Other phases, including construction, would follow pending the citizenry's and local government's support. But Petersburg native and co-chair of the Downtown Harbor Initiative, Terry Ammons, said public acceptance of the R/UDAT plan should be a no-brainer. After pointing out that several representatives from both local and statewide governmental bodies were in attendance at the public meeting, including every member of Petersburg's city council, Ammons said it is obvious that local revitalization is a primary concern.

"This is the result of a public planning process," he said. "This is the community's vision for its city. [The elected officials] came and they heard their constituents talking about what they want. This result of months of public meetings and interviews and having the team meet with them truly wasn't created in a vacuum."

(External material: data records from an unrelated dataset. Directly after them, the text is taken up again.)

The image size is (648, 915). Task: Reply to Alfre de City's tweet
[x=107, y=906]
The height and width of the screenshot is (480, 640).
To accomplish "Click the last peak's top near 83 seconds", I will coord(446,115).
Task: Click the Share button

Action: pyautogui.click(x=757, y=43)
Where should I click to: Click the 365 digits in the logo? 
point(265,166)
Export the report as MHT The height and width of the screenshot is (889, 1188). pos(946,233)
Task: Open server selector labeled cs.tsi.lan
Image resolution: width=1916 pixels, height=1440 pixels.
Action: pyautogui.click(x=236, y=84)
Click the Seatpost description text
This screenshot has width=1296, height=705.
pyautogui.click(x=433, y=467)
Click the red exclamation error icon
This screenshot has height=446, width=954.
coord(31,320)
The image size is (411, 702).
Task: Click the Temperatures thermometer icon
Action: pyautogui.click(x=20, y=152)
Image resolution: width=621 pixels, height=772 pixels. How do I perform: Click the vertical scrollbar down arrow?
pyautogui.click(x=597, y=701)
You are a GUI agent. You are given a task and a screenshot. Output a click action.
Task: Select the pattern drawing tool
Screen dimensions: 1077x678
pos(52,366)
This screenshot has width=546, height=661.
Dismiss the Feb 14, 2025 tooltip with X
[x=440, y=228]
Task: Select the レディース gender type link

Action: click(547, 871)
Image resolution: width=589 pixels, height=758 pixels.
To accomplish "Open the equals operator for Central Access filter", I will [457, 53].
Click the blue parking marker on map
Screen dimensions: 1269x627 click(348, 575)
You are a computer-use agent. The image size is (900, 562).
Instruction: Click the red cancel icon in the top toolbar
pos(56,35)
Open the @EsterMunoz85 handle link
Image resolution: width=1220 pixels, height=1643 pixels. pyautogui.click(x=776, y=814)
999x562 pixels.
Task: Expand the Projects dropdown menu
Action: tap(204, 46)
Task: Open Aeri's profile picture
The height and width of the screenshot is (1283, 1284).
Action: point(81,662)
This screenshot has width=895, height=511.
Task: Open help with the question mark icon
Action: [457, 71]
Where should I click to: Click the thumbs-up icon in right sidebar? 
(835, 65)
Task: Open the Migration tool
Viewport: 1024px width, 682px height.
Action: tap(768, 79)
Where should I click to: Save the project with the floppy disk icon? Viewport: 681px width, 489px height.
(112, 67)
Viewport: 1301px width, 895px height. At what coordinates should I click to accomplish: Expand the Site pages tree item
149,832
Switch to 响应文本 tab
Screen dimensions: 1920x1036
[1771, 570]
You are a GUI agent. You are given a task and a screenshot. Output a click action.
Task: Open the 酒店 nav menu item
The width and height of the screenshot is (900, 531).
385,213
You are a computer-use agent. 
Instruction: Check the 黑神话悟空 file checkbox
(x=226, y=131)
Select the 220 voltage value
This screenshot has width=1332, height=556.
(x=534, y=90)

Responding to a question regarding the recently announced plan to double the size of nearby Fort Lee within four years, Ammons said the release of the R/UDAT suggestions is simply a matter of perfect timing.

"Obviously timing is an issue and it certainly couldn't be better," Ammons said. "I think it is the first time that I know of where the developers are looking at the city not just as purely speculative. They are looking at the development with some surety and that a certain amount is going to happen. That changes things tremendously here. It changes the feeling about the future of Petersburg."

Ammons said he also feels that the plan could reestablish Petersburg as its own individual city and destination, not just a city south of Richmond you pass through on the way to Florida.

"If you really look at the plan and what it would be if it were developed, [Petersburg] would be one of the most interesting cities of this scale up and down the East Coast," he said. "I think the idea is that Petersburg has its own individual identity and to regain an approach where we work with our strengths here and part of that is telling people what is here and letting them know what is unique about the area.

"It's really important that the project and the planning are important not just for visitors and attracting tourists here but because we have a lot of local citizens that need to reinvest in this city, too. They need to find downtown again. They have been disconnected for a long time and hopefully this type of process starts to bring people back in."